Work request => From the listing below, copy every line with the word "will".

Records to use =>
★ ★ ★
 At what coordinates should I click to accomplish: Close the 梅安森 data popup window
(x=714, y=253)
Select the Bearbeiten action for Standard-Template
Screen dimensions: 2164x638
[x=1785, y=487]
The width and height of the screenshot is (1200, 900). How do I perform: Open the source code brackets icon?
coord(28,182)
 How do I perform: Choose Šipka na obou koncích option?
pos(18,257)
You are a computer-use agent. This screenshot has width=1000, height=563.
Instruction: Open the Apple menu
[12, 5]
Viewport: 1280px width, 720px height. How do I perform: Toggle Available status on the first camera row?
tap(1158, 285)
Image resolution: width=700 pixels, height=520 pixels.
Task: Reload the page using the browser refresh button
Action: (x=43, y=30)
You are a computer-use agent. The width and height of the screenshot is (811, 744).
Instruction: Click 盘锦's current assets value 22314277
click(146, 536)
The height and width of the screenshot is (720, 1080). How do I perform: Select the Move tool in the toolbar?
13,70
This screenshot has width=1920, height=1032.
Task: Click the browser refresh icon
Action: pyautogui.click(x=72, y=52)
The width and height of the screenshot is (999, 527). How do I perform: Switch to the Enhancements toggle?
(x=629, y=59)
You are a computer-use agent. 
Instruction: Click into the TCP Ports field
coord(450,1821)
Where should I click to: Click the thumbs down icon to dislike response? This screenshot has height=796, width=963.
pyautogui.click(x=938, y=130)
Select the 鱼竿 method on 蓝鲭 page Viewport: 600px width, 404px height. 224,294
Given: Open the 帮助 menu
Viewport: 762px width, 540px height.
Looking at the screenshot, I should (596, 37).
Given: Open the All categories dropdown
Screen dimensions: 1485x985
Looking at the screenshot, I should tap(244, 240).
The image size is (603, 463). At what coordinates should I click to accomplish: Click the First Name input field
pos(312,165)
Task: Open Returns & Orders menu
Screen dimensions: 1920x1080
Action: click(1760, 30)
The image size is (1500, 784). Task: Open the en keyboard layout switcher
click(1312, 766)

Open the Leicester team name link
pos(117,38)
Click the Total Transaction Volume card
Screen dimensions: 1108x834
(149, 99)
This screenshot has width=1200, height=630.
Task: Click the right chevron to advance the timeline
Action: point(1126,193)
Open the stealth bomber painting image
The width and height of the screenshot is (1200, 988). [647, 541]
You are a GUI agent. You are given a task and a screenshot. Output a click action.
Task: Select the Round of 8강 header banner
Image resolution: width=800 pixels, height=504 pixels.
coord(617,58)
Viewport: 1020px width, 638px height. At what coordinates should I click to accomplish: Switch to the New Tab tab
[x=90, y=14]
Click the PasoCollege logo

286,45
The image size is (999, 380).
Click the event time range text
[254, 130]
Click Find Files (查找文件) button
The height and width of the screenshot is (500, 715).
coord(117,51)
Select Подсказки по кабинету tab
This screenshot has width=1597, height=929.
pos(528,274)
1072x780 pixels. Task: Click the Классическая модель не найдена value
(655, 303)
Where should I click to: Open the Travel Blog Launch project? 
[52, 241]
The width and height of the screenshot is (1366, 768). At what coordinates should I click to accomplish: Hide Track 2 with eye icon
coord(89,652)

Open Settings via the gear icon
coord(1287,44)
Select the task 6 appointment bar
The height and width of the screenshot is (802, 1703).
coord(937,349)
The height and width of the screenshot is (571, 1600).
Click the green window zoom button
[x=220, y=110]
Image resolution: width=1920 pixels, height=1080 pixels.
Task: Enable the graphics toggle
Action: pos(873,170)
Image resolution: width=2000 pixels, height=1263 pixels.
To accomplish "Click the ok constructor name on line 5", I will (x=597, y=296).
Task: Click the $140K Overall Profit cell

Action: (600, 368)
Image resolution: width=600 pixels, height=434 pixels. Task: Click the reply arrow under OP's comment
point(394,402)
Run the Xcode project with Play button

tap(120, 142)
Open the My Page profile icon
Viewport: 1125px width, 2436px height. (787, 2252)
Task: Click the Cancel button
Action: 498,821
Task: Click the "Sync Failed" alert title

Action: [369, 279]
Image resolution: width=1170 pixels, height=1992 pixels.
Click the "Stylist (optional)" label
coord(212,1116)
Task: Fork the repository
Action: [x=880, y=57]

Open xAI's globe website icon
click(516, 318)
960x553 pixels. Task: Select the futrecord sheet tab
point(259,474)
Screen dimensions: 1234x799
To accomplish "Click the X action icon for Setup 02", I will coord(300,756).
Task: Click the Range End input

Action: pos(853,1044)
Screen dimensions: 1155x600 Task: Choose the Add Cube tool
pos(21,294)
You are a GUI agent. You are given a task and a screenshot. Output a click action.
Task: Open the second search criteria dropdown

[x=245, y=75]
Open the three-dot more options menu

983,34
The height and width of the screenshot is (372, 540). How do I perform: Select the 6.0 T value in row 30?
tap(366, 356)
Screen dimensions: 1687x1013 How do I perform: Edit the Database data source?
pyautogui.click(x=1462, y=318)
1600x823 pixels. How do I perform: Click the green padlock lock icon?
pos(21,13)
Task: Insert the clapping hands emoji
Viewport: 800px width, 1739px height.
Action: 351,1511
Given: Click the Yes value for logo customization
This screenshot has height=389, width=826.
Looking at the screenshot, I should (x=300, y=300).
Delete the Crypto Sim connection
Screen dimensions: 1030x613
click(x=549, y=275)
★ ★ ★
Solution to the exercise =>
To accomplish "Click the ok constructor name on line 5", I will (x=597, y=296).
To accomplish "Click the X action icon for Setup 02", I will coord(300,756).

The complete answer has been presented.